[EXCERPT]
══════
NetBSD Problem Report #42772

From www@NetBSD.org  Tue Feb  9 01:18:54 2010
Return-Path: <www@NetBSD.org>
Received: from mail.netbsd.org (mail.netbsd.org [204.152.190.11])
	by www.NetBSD.org (Postfix) with ESMTP id 6315263C445
	for <gnats-bugs@gnats.NetBSD.org>; Tue,  9 Feb 2010 01:18:54 +0000 (UTC)
Message-Id: <20100209011854.2884163BBAC@www.NetBSD.org>
Date: Tue,  9 Feb 2010 01:18:54 +0000 (UTC)
From: naruse@airemix.jp
Reply-To: naruse@airemix.jp
To: gnats-bugs@NetBSD.org
Subject: fork from other than the main thread causes wrong pthread condition
X-Send-Pr-Version: www-1.0

>Number:         42772
>Category:       kern
>Synopsis:       fork from other than the main thread causes wrong pthread condition
>Confidential:   no
>Severity:       non-critical
>Priority:       medium
>Responsible:    kern-bug-people
>State:          closed
>Class:          sw-bug
>Submitter-Id:   net
>Arrival-Date:   Tue Feb 09 01:20:00 +0000 2010
>Closed-Date:    Wed Nov 03 12:30:51 +0000 2010
>Last-Modified:  Wed Nov 03 12:30:51 +0000 2010
>Originator:     NARUSE, Yui
>Release:        5.0.1
>Organization:
>Environment:
NetBSD kelvena 5.0_STABLE NetBSD 5.0_STABLE (GENERIC) #0: Sat Jan 16 22:36:33 JST 2010  naruse@:/usr/obj/sys/arch/i386/compile/GENERIC i386
>Description:
1. start initial thread
2. start second thread
3. start third thread
4. stop second thread
5. fork from third thread
then check ((struct __pthread_st *)pthread_self())->pt_lid in child process.
It should equal to _lwp_self() = 1, but it is 3; equals to third thread's pt_lid.

Run following code:

/*-
 * Copyright (c)2010 Takehiko NOZAKI,
 * All rights reserved.
 *
 * Redistribution and use in source and binary forms, with or without
 * modification, are permitted provided that the following conditions
 * are met:
 * 1. Redistributions of source code must retain the above copyright
 *    notice, this list of conditions and the following disclaimer.
 * 2. Redistributions in binary form must reproduce the above copyright
 *    notice, this list of conditions and the following disclaimer in the
 *    documentation and/or other materials provided with the distribution.
══════
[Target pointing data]

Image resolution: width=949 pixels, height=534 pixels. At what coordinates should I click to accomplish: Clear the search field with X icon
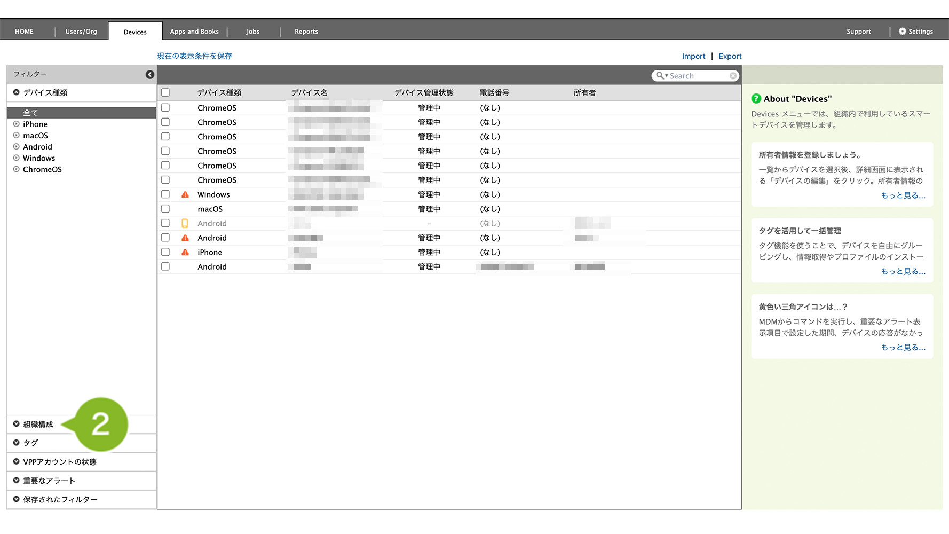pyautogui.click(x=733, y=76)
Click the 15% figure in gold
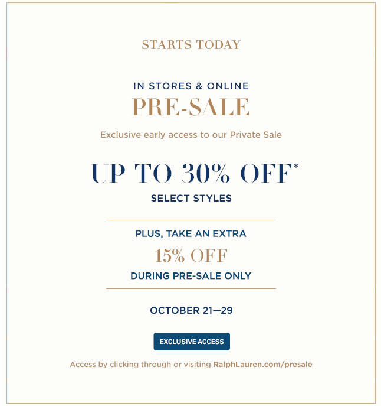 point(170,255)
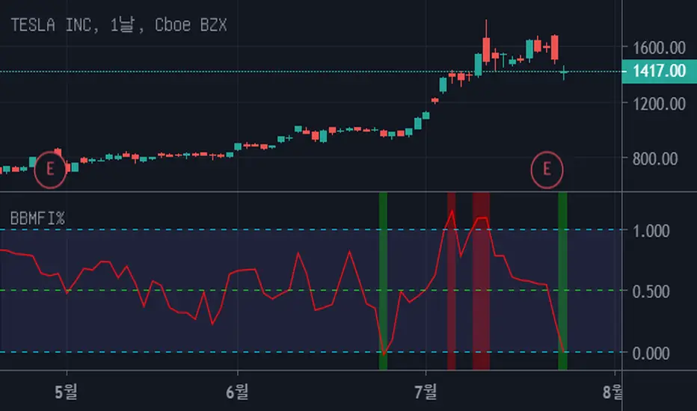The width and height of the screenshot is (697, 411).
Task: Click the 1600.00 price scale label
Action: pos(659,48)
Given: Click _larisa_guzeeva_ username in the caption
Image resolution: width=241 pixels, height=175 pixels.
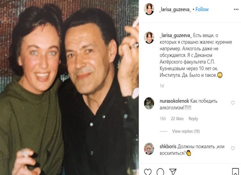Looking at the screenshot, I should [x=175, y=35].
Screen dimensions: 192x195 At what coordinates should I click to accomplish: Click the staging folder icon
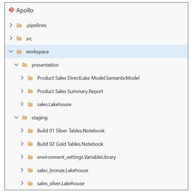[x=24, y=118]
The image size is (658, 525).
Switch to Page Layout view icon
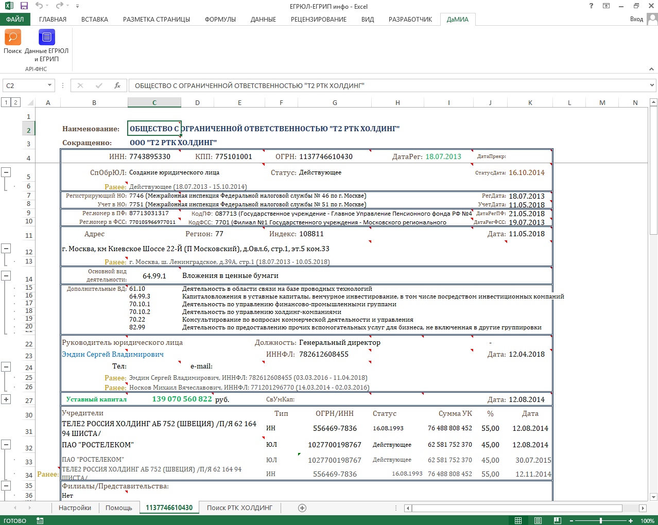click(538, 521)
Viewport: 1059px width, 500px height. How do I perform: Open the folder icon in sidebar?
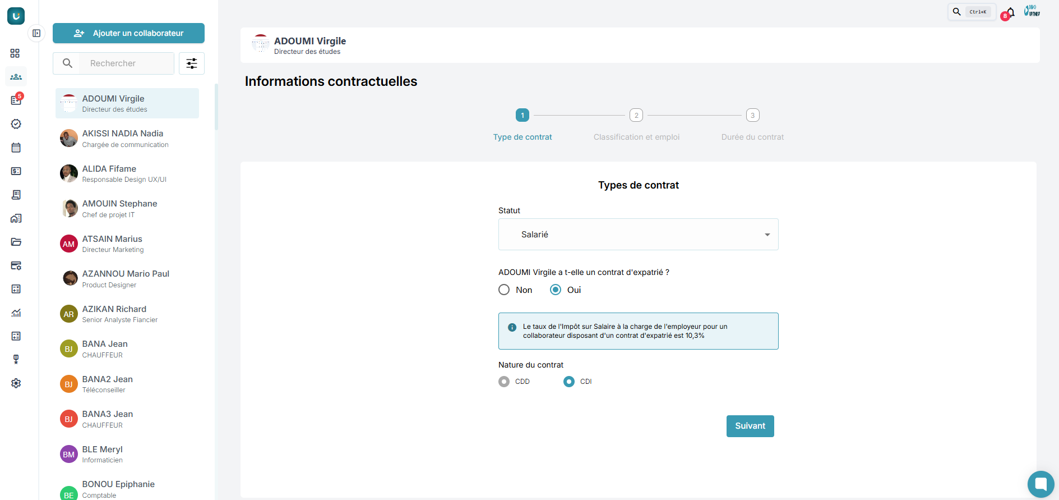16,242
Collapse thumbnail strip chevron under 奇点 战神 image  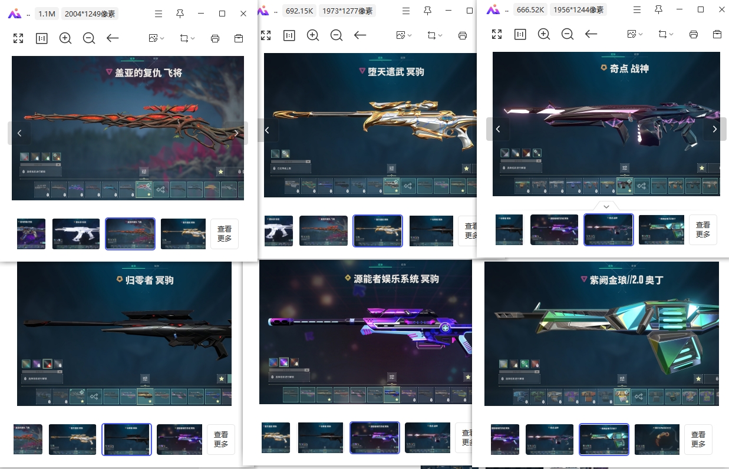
══════
[PROBLEMS TO WORK ON]
1. Copy from the problem report, word for word, everything from "It should equal" down to "All rights reserved.".
2. Answer the following from the problem report:
(a) What release number does the report give?
(b) Under which category is the report filed?
(c) In the child process, what value does the description say pt_lid has?

[WORKED SOLUTIONS]
1.
It should equal to _lwp_self() = 1, but it is 3; equals to third thread's pt_lid.

Run following code:

/*-
 * Copyright (c)2010 Takehiko NOZAKI,
 * All rights reserved.

2.
(a) 5.0.1
(b) kern
(c) 3